At Bloomberg “open source” is not just a buzzword or phrase – we are actively engaged with and contributing to the community every day.  One of our biggest community engagements is with Apache Solr. Recently Dennis Gove from our R&D team joined Bloomberg colleagues Christine Poerschke and Ramkumar Aiyengar in being named a Solr committer. To share more about our work with Solr, and what it means to be a Solr committer we recently sat down with Adam Wolf, one of the key leaders of our R&D team.


1. What is your current role at Bloomberg?
I am currently the head of the foundational applications engineering team. Our team of 500 fantastic engineers builds Bloomberg’s core cross-asset class applications and systems that help our clients communicate, collaborate and monitor the markets and the news.We also build Bloomberg’s mobile platform, its integration with Microsoft Office, and its search and data platforms.

2. When did Bloomberg become involved in the Solr community?
We’ve actually been using the Lucene project for a number of years, but we started investing much more heavily in the middle of 2012.

3. How is Bloomberg using Solr?
With the vast amount of financial data and information available, enhanced search functionality is critical for our customers. We use Solr as the basis of a Search-as-a-Service platform we support internally, with over 100 applications hosted on it. We use it for more traditional text search applications such as news search, our communications archive (Bloomberg Vault), legal search and documentation search, but also for more structured search and analytics applications like bond or options searching.

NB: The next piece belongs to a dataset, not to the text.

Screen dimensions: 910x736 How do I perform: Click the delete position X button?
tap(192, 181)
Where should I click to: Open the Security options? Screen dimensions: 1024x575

4. What does it mean to be a Solr committer?
Bloomberg is heavily invested in and committed in Solr as a technology for search. We are using Solr in a variety of interesting ways, and we’re trying to make it better in the process. Our committers are making the improvements to Solr that provide features that we need, or fix bugs that we’ve encountered.  We’ve contributed to every release since 4.5, including a few larger modules for streaming and analytics. We believe contributing these back to the community makes the project stronger, and allows others to build on our work, ultimately creating a virtuous cycle. They are also good citizens of the community and pick up patches from others, and contribute changes that just improve the project as a whole. We’re very proud of the work done by our 3 committers, Ramkumar Aiyengar, Christine Poerschke, and Dennis Gove, as well as several other Bloomberg employees.

5. What can we expect to see re Solr use in the near future?
To get an edge in the financial world requires making sense of the massive amounts of data available. Solr, with its ability to search and aggregate both textual and numeric data at scale, is a key part of our strategy at helping our clients to find unique insights.

In terms of our investments in Solr, we’re working very closely with the community on Solr’s alerting capabilities, and we’re also investing in its analytic capabilities (and better integration of machine-learning based rankers. You’ll see our improvements in this space released to the Solr project very soon.